### SUPPLIED DATA ###

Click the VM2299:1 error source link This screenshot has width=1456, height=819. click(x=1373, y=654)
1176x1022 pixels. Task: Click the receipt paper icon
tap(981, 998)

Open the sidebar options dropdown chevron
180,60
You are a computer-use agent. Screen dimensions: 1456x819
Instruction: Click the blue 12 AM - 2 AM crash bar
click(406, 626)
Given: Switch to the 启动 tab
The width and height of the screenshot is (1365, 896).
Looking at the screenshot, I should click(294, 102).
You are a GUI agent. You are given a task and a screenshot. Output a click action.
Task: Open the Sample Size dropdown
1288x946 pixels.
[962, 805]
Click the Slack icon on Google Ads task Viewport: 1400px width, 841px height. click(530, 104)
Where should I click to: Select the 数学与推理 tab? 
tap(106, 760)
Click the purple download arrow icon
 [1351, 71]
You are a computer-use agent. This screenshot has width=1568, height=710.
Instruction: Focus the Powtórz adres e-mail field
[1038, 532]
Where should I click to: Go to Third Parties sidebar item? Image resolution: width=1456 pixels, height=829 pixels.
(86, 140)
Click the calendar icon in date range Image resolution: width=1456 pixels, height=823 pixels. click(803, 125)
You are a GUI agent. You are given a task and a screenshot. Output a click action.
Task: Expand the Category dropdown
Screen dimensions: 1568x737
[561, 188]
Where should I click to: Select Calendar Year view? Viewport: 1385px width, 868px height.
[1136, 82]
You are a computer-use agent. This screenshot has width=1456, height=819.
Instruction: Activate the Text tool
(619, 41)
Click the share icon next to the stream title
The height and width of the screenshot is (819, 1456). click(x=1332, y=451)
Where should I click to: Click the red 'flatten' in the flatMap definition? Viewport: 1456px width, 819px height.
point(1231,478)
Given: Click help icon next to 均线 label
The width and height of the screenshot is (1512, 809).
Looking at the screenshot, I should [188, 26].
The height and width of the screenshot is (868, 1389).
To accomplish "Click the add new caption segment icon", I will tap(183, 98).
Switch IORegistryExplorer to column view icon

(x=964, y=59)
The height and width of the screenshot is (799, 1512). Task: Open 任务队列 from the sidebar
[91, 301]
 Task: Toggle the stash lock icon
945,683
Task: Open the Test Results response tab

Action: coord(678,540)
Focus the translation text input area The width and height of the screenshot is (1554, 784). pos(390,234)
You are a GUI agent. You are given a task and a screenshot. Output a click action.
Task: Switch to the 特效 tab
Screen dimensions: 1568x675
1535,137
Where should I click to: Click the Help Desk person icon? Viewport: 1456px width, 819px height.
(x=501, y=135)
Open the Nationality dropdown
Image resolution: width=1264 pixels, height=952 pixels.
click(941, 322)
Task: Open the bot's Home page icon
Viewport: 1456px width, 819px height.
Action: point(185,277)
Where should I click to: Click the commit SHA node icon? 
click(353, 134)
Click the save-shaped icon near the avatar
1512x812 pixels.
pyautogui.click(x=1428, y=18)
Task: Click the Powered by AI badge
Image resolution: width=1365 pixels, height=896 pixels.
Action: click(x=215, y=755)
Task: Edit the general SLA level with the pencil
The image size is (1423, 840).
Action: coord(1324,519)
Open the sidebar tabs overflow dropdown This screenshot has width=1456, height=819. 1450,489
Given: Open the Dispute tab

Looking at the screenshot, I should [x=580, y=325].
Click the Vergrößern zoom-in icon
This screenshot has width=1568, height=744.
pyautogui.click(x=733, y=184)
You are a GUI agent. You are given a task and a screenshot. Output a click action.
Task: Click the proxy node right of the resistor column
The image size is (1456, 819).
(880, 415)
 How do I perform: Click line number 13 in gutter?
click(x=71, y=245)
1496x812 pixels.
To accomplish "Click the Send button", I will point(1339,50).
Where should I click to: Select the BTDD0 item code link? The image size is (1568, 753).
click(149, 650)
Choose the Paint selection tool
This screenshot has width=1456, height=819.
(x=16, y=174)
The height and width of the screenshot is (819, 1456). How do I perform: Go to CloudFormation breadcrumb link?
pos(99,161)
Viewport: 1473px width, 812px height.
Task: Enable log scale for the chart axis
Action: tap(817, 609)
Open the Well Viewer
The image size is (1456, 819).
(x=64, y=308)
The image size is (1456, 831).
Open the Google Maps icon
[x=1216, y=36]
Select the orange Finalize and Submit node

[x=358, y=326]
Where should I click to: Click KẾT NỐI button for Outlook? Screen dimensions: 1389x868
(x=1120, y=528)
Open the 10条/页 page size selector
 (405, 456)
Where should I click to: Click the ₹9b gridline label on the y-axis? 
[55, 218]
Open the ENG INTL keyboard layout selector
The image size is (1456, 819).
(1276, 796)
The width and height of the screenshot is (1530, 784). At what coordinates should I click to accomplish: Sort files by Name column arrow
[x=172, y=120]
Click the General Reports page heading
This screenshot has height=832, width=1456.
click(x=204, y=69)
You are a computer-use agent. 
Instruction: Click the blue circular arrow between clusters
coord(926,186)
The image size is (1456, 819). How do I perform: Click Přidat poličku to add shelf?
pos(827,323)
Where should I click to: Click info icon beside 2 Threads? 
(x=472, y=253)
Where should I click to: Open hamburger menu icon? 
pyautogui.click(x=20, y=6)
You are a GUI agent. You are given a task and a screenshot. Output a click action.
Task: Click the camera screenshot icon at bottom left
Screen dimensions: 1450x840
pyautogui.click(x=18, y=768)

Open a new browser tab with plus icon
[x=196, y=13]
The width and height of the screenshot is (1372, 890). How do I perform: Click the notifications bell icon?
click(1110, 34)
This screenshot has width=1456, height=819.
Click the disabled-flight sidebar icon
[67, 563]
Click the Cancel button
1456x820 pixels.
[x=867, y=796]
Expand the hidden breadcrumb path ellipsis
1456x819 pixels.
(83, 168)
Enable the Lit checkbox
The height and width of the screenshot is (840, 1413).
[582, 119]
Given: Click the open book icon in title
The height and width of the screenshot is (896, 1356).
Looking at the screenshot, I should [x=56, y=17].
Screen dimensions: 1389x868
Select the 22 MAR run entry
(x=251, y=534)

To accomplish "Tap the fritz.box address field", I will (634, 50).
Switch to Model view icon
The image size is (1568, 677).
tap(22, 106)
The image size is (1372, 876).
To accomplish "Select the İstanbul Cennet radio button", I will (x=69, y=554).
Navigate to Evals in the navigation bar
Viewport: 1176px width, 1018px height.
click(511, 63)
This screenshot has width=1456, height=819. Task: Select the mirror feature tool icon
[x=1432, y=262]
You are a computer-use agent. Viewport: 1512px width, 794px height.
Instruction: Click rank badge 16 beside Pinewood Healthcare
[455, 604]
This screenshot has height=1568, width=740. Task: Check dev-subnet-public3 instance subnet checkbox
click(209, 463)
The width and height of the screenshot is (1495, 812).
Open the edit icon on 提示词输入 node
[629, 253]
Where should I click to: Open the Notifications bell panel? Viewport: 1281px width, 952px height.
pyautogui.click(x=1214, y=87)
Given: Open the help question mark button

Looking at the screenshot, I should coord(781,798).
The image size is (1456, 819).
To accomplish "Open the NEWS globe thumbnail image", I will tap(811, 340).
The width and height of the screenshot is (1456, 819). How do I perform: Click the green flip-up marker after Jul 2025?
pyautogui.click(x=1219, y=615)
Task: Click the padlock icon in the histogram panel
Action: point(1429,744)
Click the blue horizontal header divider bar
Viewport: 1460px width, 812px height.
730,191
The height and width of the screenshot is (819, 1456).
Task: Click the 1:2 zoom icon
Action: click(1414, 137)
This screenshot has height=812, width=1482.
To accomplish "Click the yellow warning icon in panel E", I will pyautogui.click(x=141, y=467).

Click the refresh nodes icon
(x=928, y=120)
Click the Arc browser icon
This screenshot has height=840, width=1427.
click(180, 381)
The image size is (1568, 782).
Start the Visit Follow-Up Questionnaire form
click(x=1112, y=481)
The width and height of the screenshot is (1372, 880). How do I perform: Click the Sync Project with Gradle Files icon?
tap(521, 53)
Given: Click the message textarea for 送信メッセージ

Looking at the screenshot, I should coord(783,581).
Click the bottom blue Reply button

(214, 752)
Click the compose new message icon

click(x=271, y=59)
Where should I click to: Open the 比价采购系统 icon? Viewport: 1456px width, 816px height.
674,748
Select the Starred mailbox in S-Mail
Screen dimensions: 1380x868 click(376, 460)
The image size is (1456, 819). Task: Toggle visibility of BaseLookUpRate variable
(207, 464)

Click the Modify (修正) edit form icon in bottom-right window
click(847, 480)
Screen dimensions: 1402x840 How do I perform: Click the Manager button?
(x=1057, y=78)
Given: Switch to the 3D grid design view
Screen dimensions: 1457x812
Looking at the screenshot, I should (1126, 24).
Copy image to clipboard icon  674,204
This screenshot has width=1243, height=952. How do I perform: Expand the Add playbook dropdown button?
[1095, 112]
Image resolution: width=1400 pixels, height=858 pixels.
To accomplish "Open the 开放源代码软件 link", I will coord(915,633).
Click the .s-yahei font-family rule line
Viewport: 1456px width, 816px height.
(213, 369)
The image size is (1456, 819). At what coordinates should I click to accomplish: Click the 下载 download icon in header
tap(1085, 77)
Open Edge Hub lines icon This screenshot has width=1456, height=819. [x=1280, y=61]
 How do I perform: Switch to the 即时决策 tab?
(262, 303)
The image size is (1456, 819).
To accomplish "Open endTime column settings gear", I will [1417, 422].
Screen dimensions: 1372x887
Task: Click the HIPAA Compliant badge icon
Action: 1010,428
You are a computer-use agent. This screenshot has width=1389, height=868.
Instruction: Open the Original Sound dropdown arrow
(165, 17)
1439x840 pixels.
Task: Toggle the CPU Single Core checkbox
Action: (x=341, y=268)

###

Write out each line above containing "computer".

**EXERCISE SOLUTION:**
You are a computer-use agent. Screen dimensions: 1456x819
You are a computer-use agent. This screenshot has width=1568, height=710.
You are a computer-use agent. This screenshot has width=1456, height=819.
You are a computer-use agent. 
You are a computer-use agent. Viewport: 1512px width, 794px height.
You are a computer-use agent. This screenshot has width=1389, height=868.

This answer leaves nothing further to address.